We use a Stack / LIFO queue to simulate DFS. This removes the tree depth limitation associated to recursion. Otherwise depending on your input you may run into stack overflow error. The LIFO order is generated via addLast / getLast / removeLast in Deque interface. We instantiate LinkedList class as our interface implementation choice.

The traversal notifies NodeVisitor callback on every node once. The are visited twice in the LIFO queue. We leverage the node color assignment to decide whether to explore or to backtrack.

  1. Nodes are explored by adding them at the end of queue during the 1st top-down pass.
  2. We can finally compute the parent value from its already computed children values, bottom-up, in the 2nd bottom-up pass. This logics is delegated to the NodeVisitor.
====
## WHAT YOU WILL DO
1. Answer these questions from the DFS text:
(a) Which class is instantiated as the implementation of the Deque interface?
(b) What does the traversal rely on to decide whether to explore or to backtrack?
(c) In which pass is the parent value computed from its children values?
2. Please list every Deque method that the DFS text names as generating the LIFO order.
3. Pick up the DFS text after its last sentence and continue it.
The material after this point is separate from the DFS text.

## RECORDS PROVIDED
====
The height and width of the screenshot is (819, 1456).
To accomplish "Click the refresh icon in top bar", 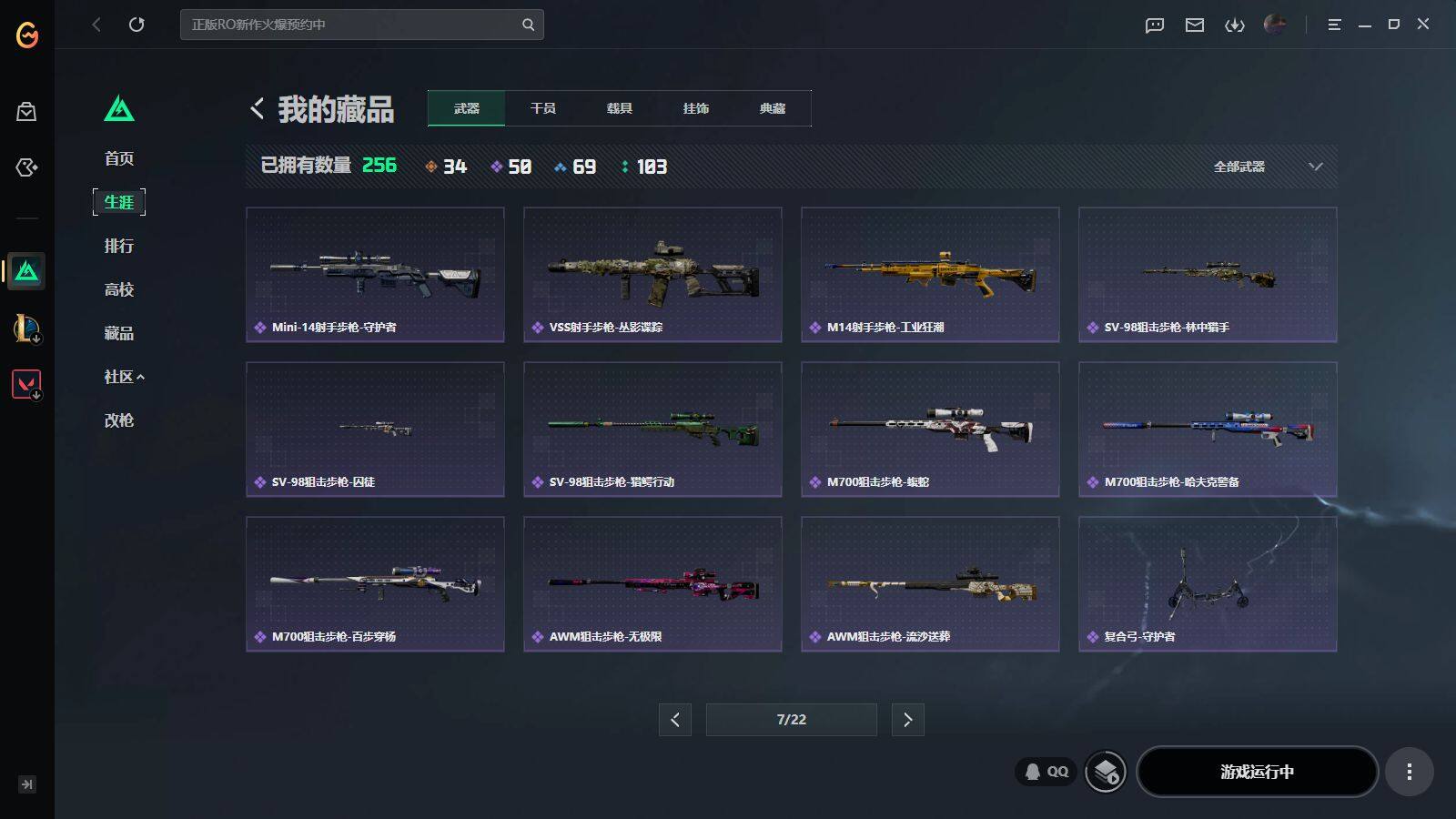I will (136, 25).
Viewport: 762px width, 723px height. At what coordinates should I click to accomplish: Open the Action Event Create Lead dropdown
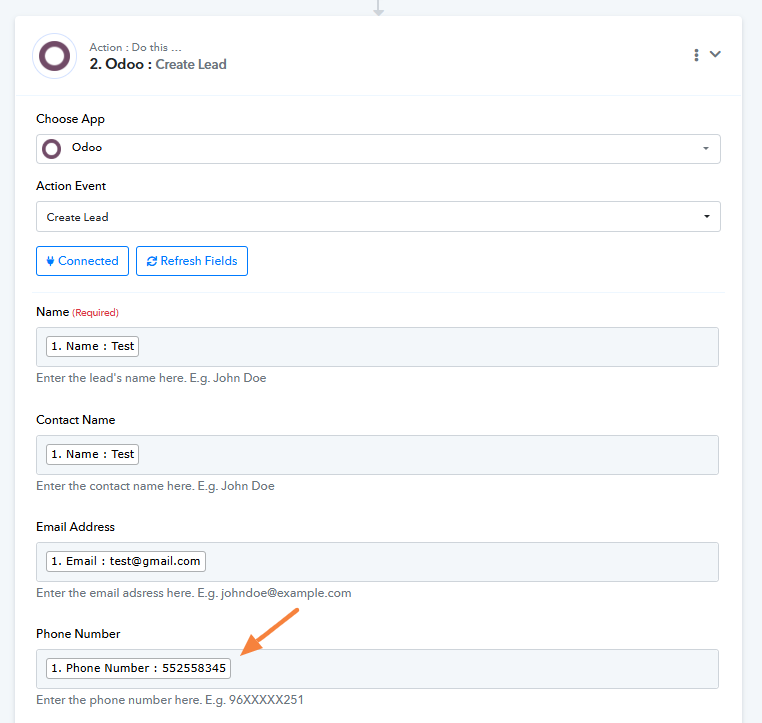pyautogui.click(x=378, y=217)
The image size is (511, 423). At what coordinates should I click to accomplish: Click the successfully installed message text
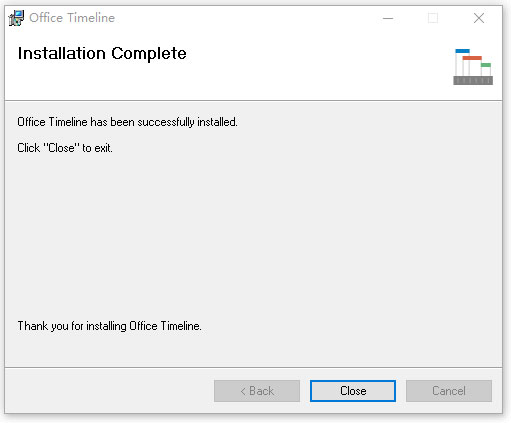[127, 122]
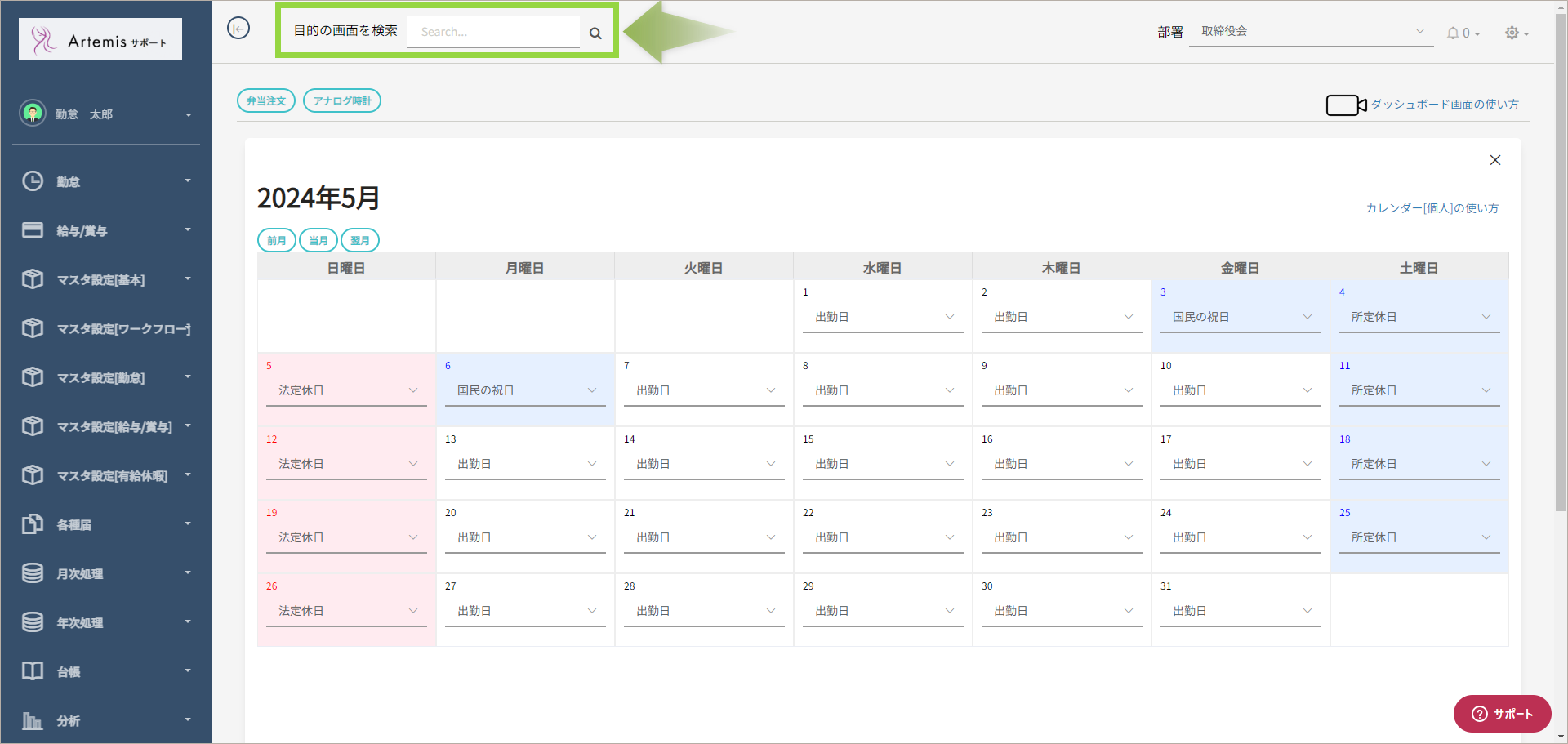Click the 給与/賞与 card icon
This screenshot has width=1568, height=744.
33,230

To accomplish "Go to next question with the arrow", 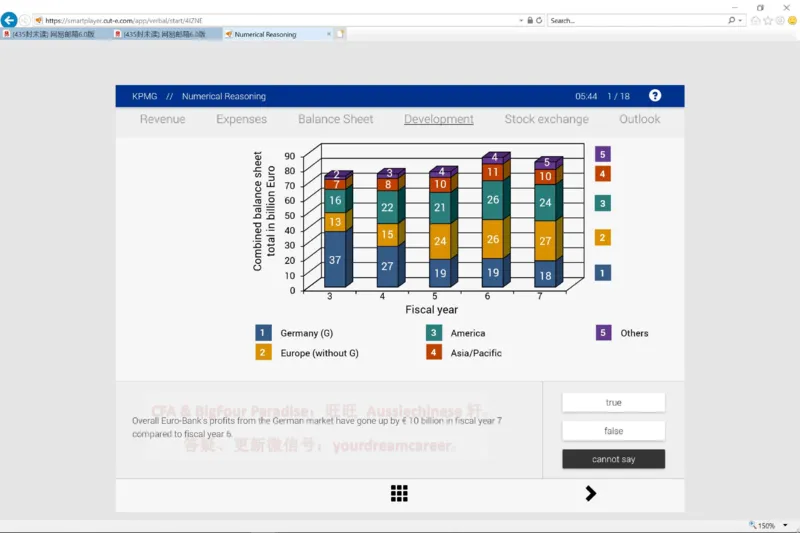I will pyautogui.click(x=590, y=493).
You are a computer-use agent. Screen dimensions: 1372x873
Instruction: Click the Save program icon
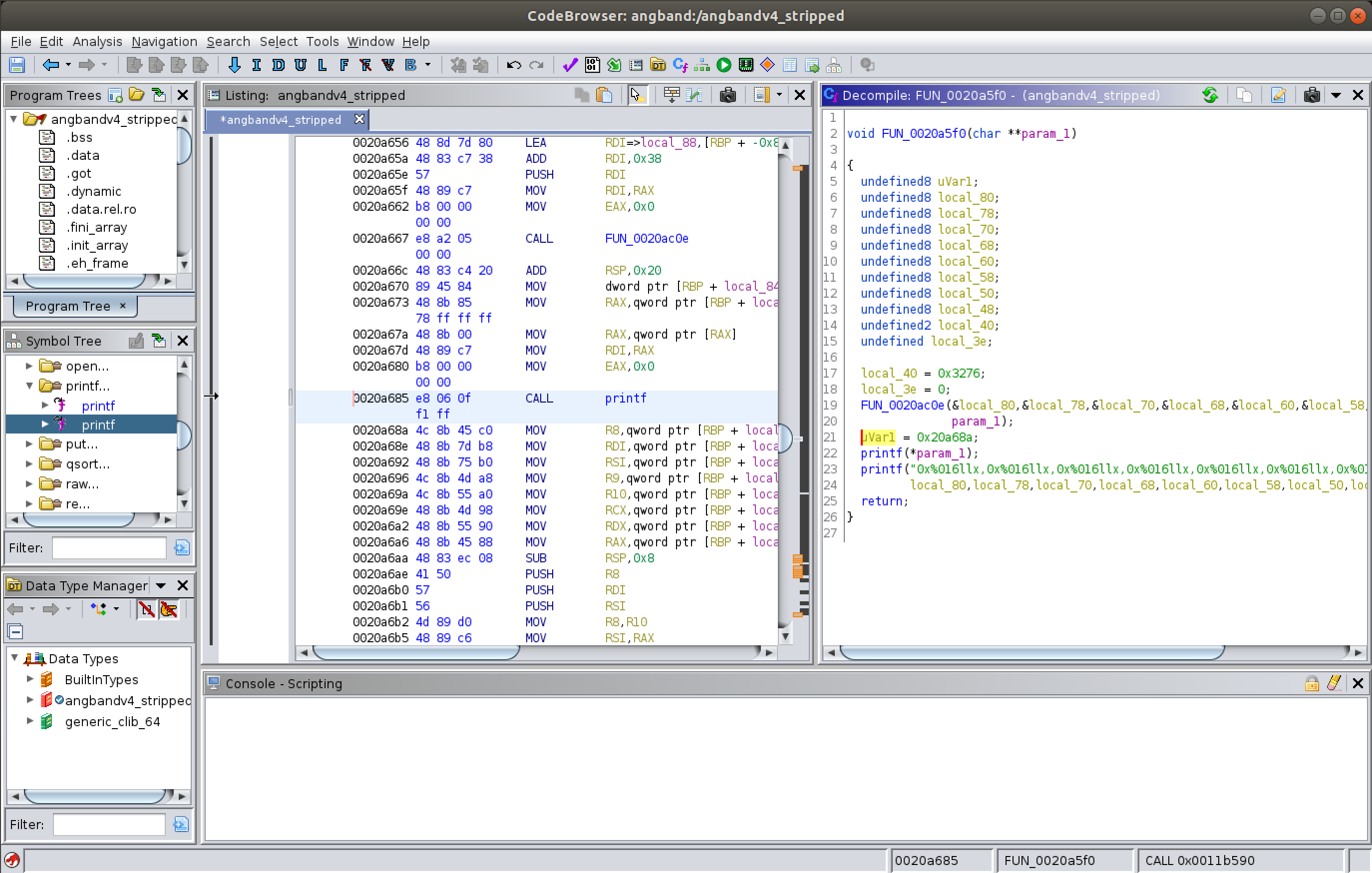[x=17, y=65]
====
## TASK-BY-TASK ANSWERS
1.
(a) LinkedList
(b) The node color assignment
(c) The 2nd, bottom-up pass

2. addLast, getLast, removeLast

3.
Unit Test


package graph.tree.traversal;

import org.junit.jupiter.api.Assertions;
import org.junit.jupiter.api.Test;
import org.slf4j.Logger;
import org.slf4j.LoggerFactory;

import java.util.ArrayList;
import java.util.List;

import static java.util.Arrays.asList;

public class DFSTraversalTest {

private final static Logger LOG = LoggerFactory.getLogger(DFSTraversalTest.class);

private final DFSTraversal dfsTraversal = new DFSTraversal();

@Test
public void dfs() {
List<List<Integer>> adjacency = new ArrayList<>();
adjacency.add(0, asList(1));
adjacency.add(1, asList(2, 3));
adjacency.add(2, asList(4));
adjacency.add(3, asList());
adjacency.add(4, asList());

List<Integer> nodes = new ArrayList<>();
dfsTraversal.traverse(adjacency, (parent, children) -> {
nodes.add(parent);
LOG.info(String.format("%d: %s", parent, children));
});
Assertions.assertEquals(asList(3, 4, 2, 1, 0), nodes, "Post-order traversal");
}
}


Here's the test logging output:


3: []
4: []
2: [4]
1: [2, 3]
0: [1]


Notice the last leaf is visited first, backtracking the post-order all the way back to the root.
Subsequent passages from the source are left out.